**EXERCISE AIM:**
Locate the lines of the listing below that hold "Given", then copy each of them.

:: PROVIDED RECORDS ::

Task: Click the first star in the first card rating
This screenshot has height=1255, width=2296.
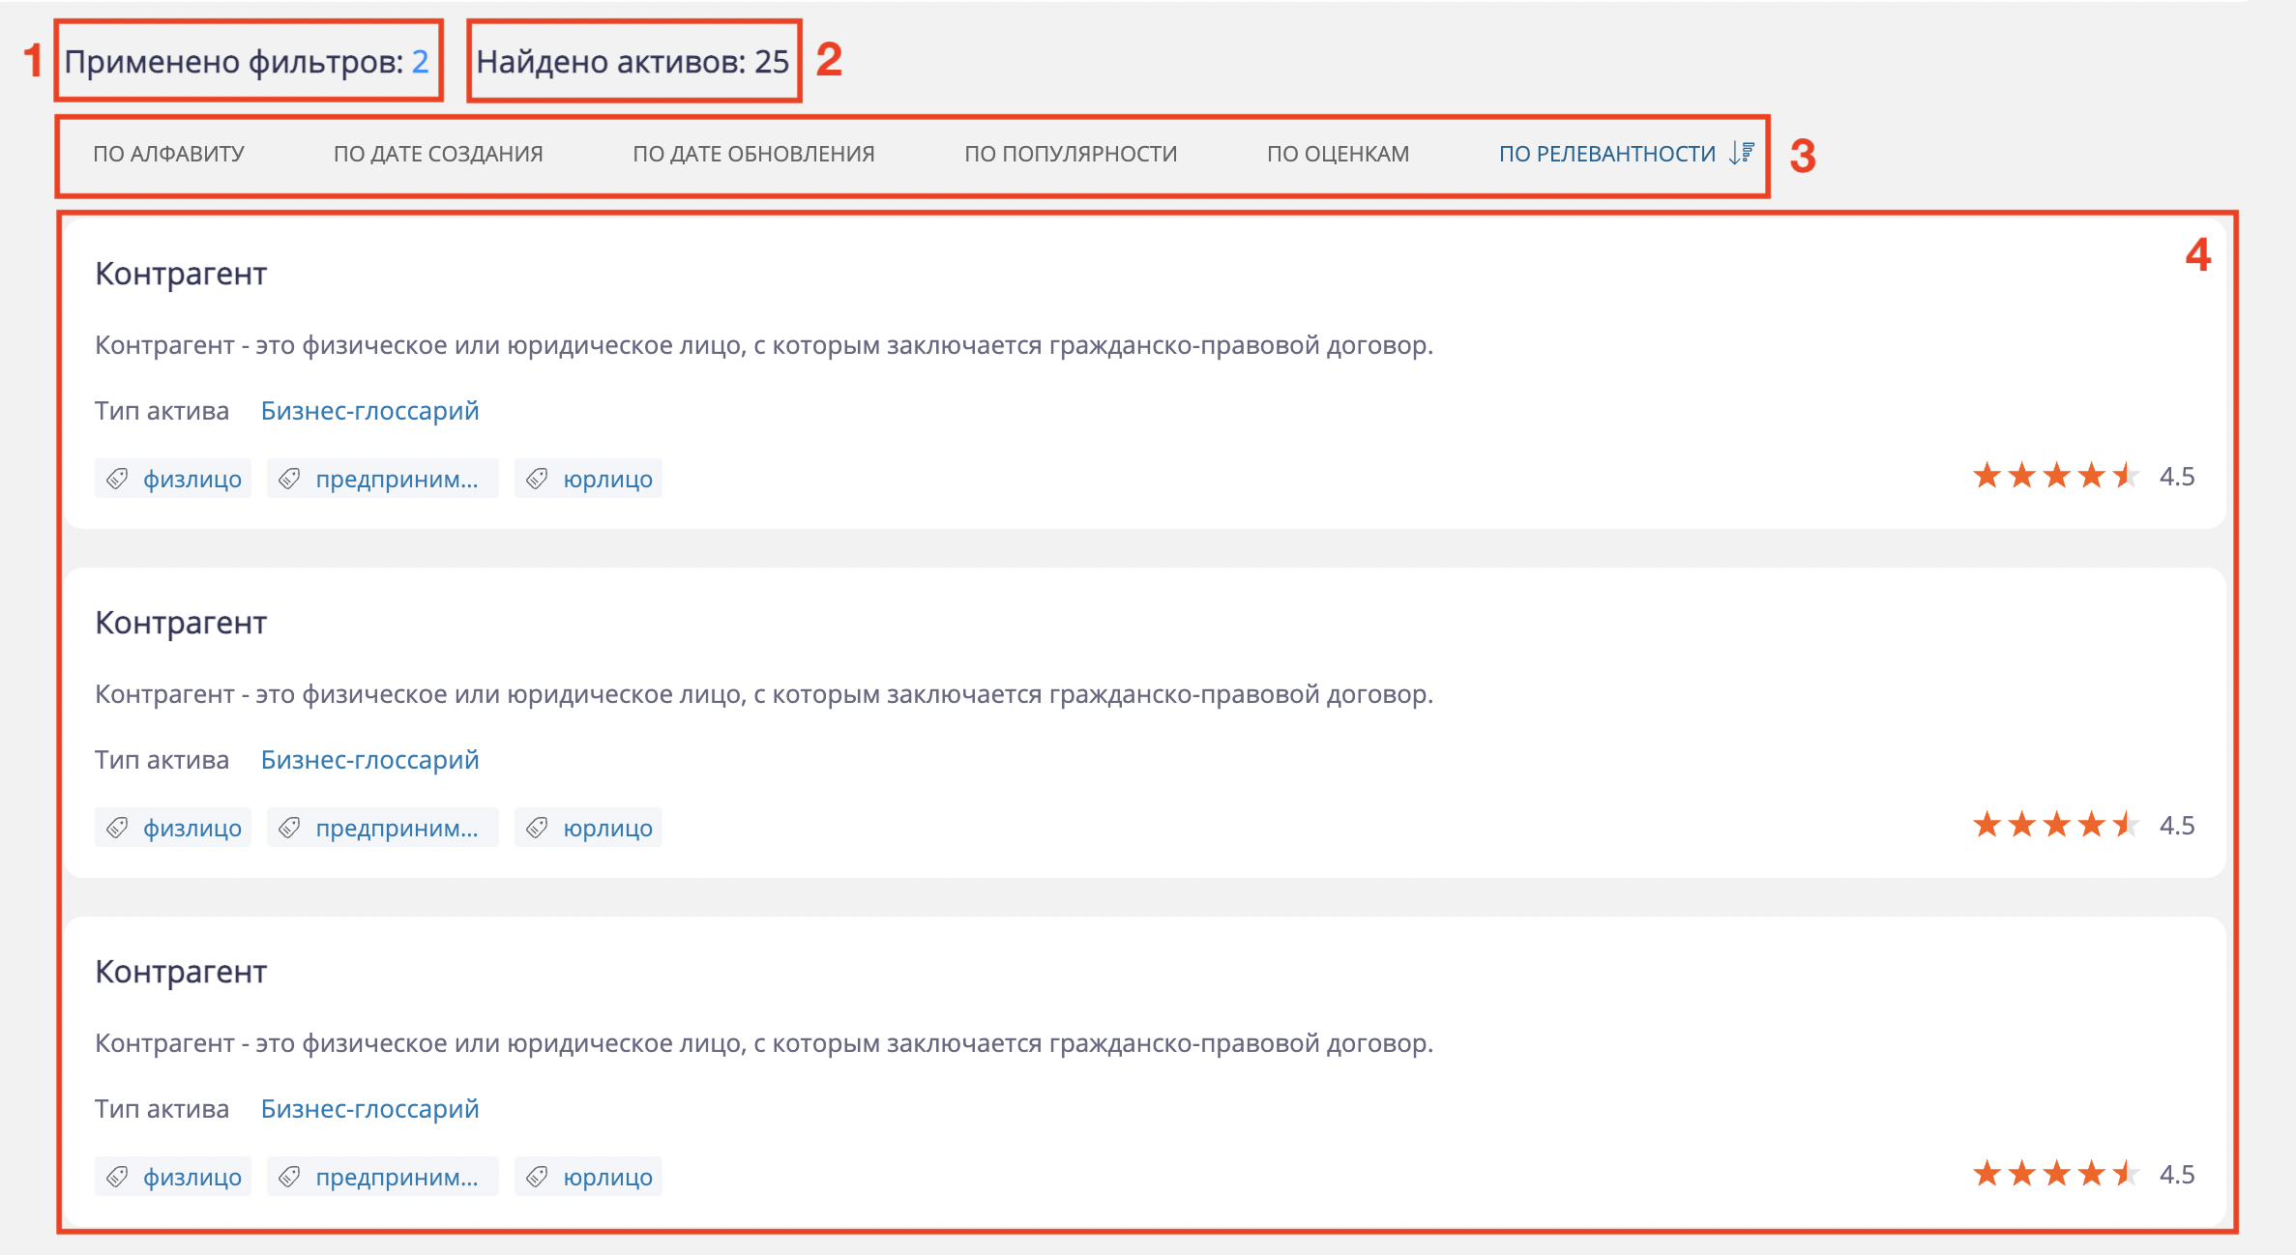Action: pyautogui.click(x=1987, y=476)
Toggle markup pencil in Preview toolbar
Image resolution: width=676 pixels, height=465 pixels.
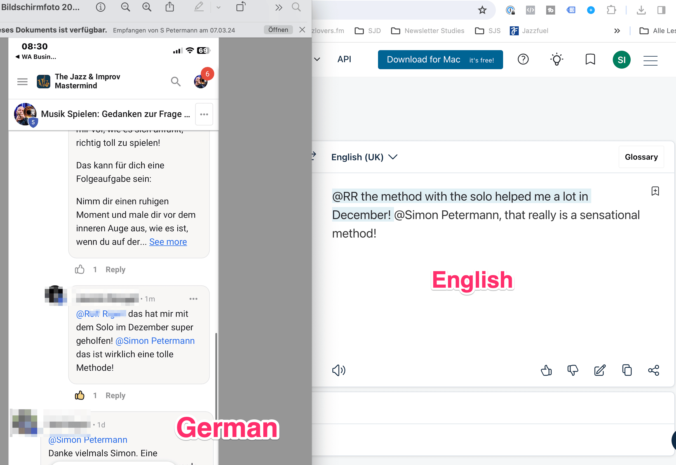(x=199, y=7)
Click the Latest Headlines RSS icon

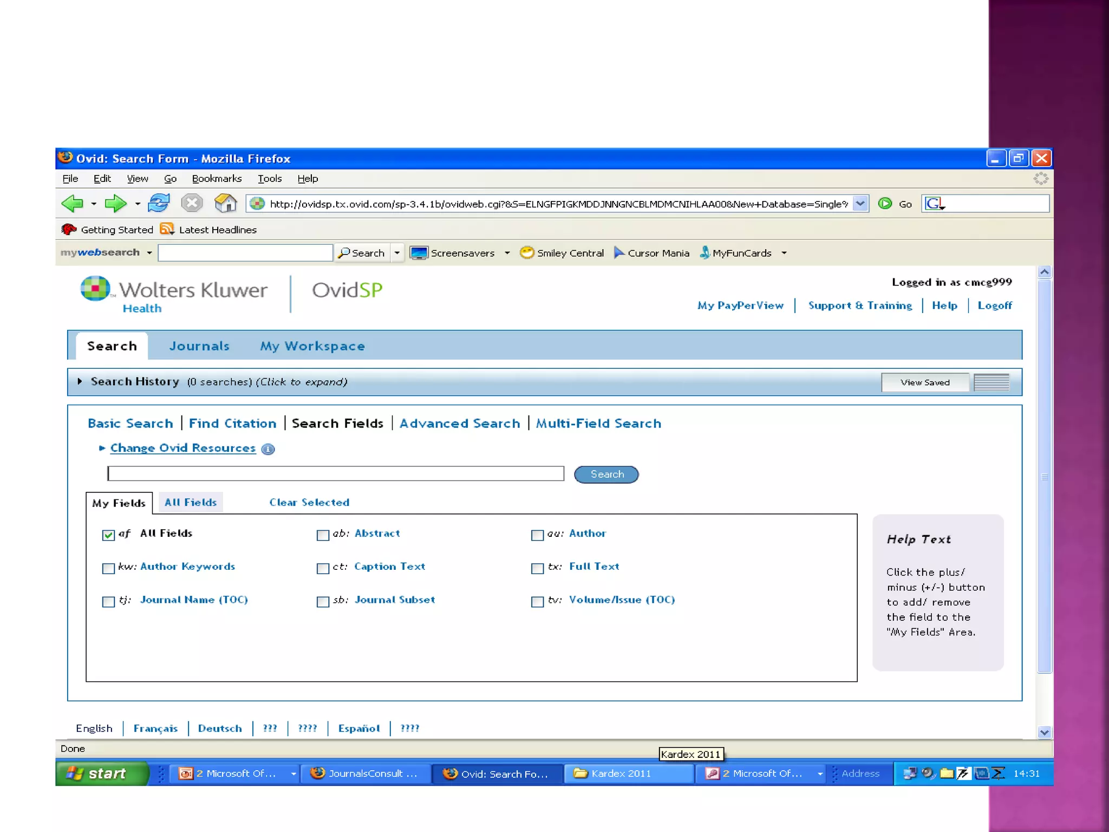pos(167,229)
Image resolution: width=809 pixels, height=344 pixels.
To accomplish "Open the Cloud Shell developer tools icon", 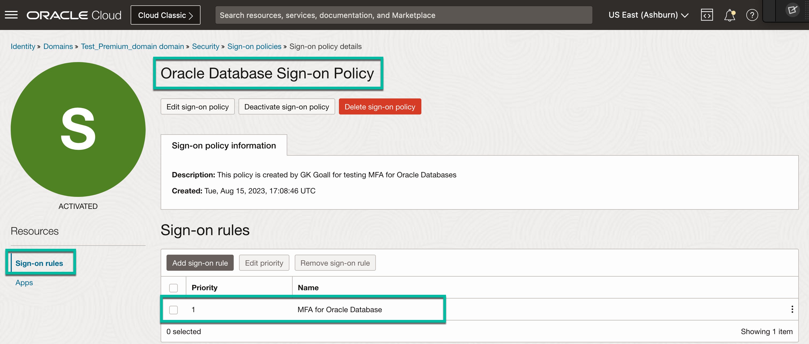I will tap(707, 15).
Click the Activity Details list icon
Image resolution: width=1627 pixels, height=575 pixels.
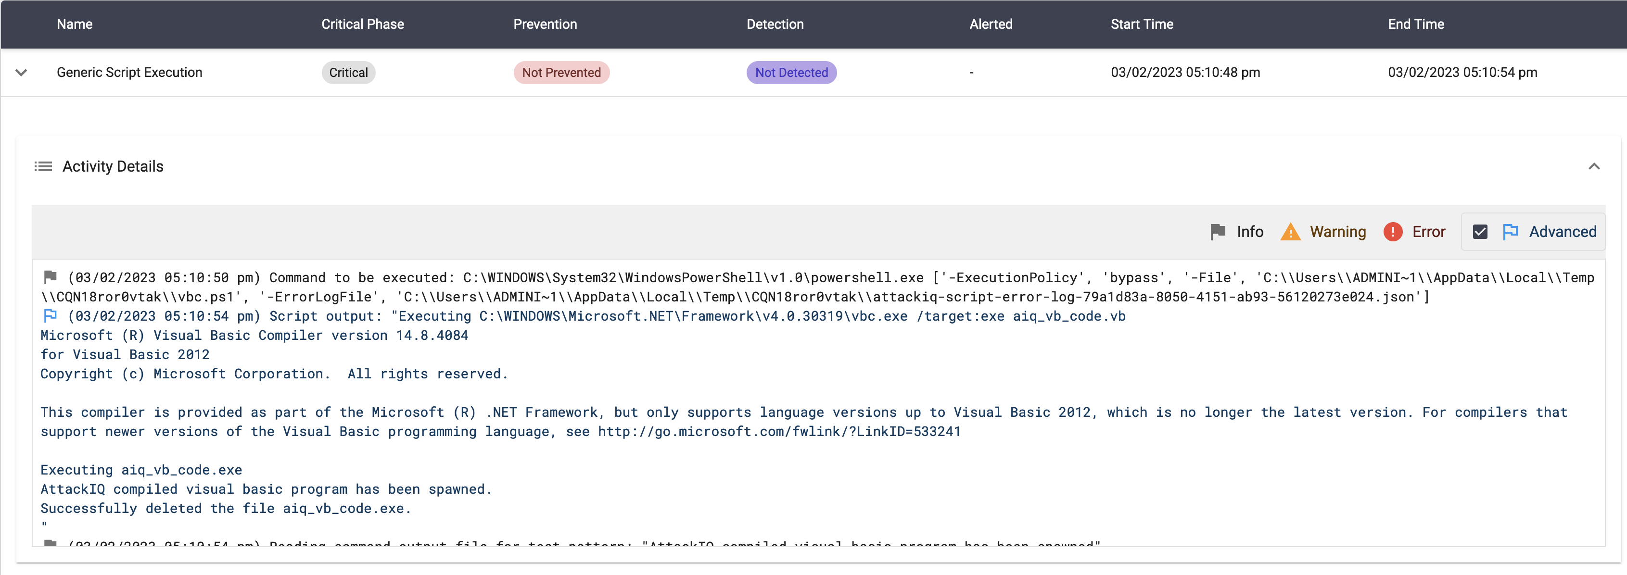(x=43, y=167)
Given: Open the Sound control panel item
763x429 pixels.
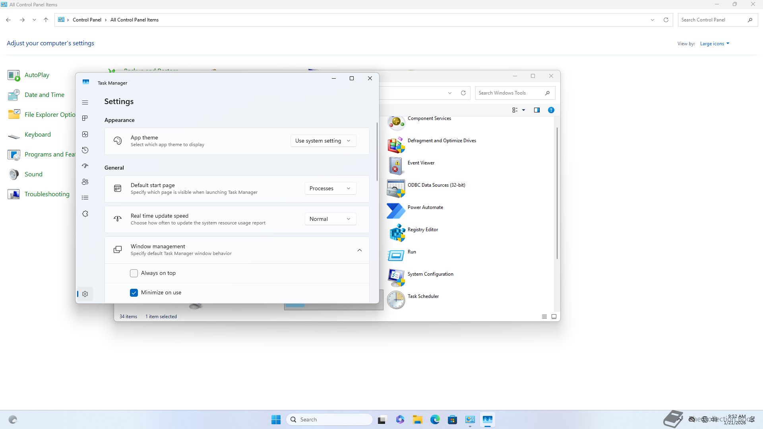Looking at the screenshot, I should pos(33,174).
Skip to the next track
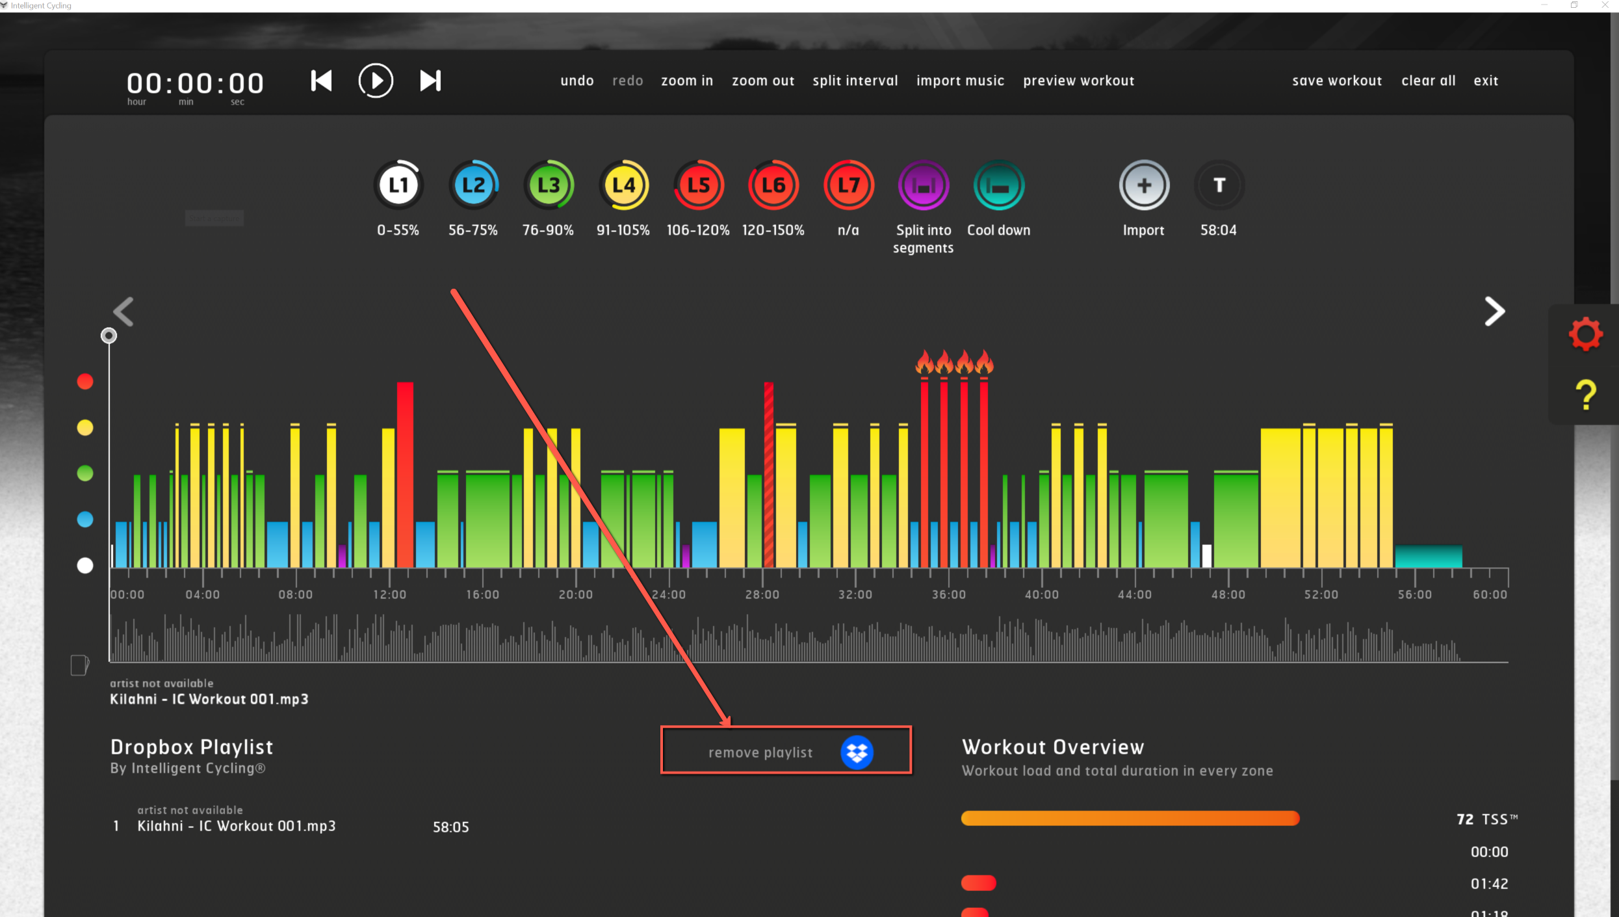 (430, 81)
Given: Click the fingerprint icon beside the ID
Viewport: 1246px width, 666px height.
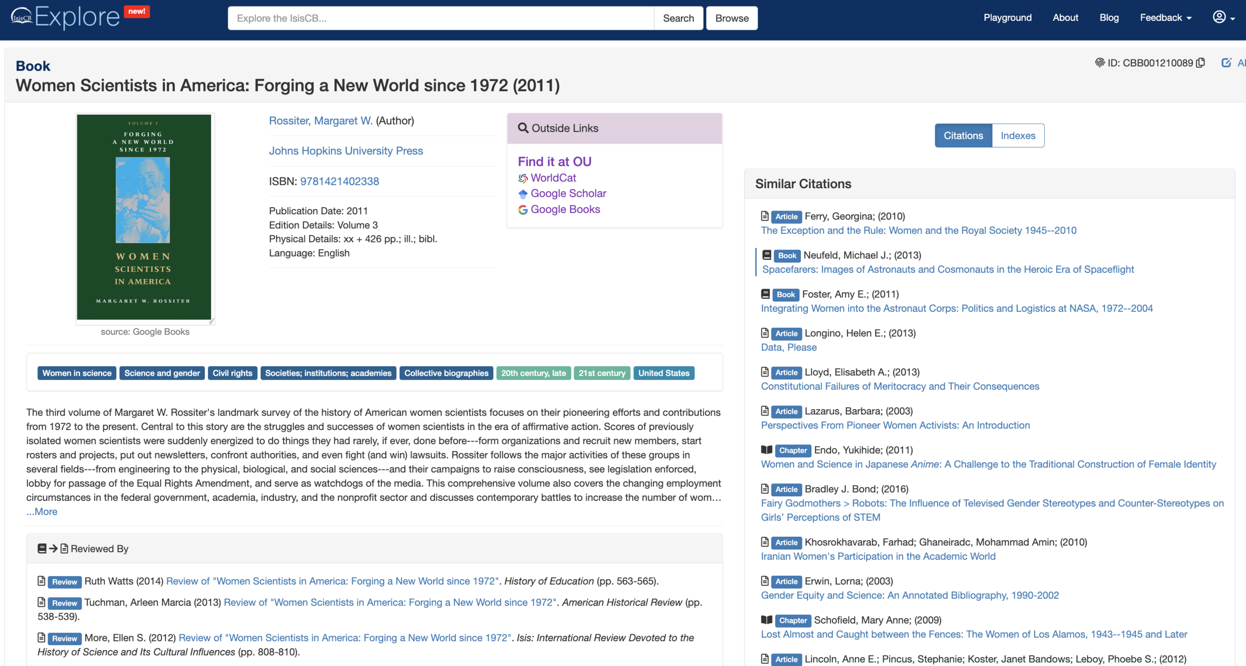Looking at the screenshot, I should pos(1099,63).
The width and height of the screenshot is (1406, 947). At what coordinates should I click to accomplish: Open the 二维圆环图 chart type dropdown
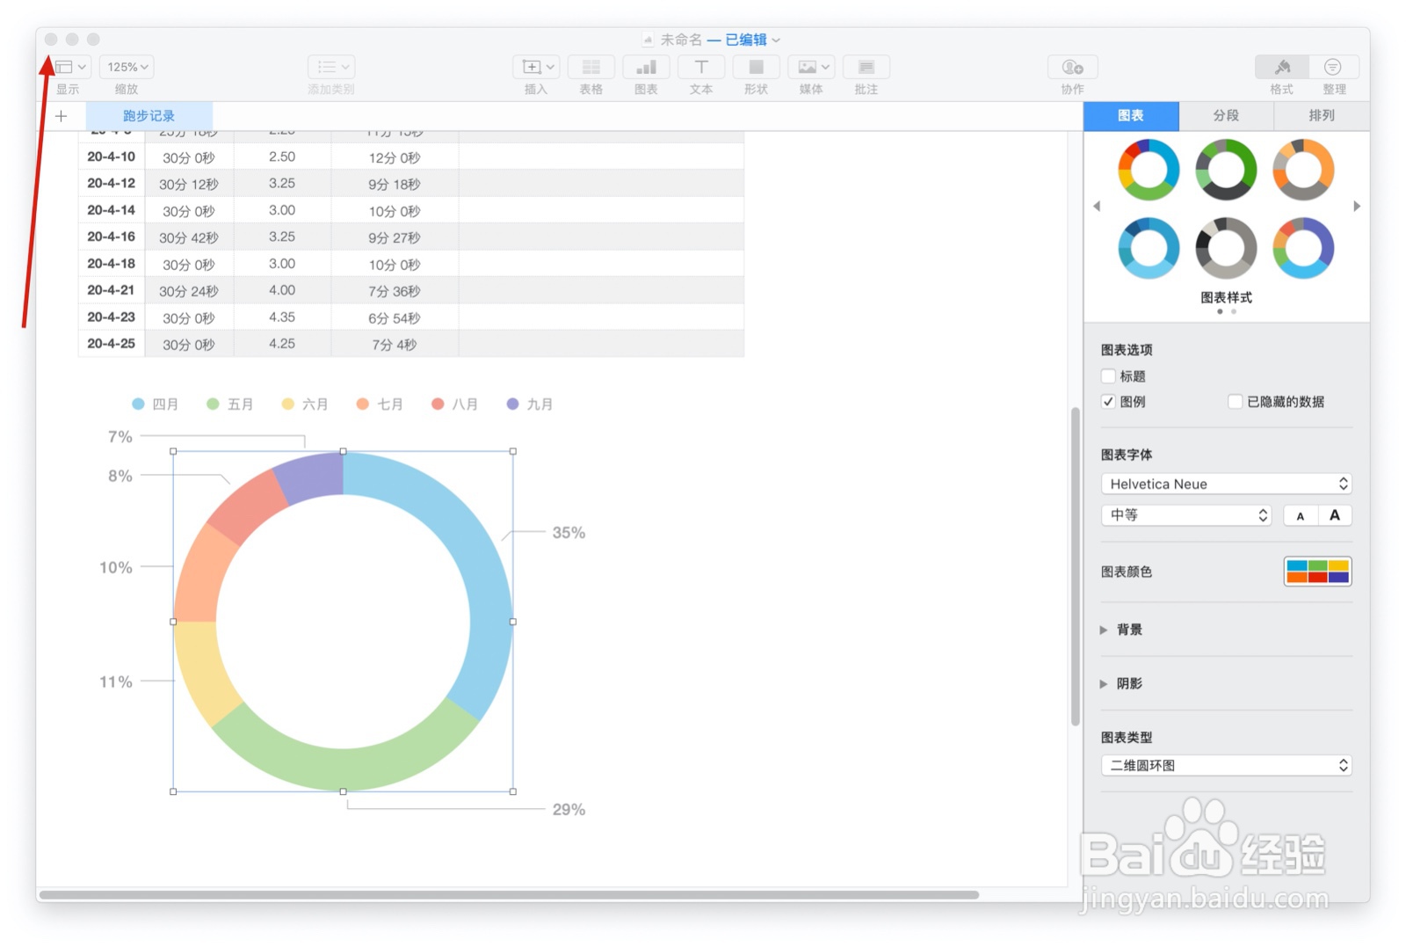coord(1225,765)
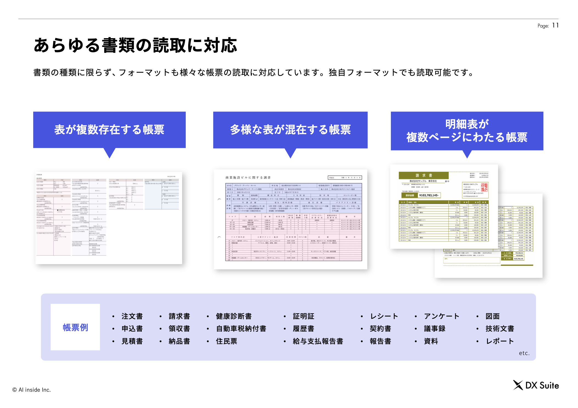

:::

**ANSWER FOR THE TASK:**
Given: Open the Sound control panel item
Given: Click the fingerprint icon beside the ID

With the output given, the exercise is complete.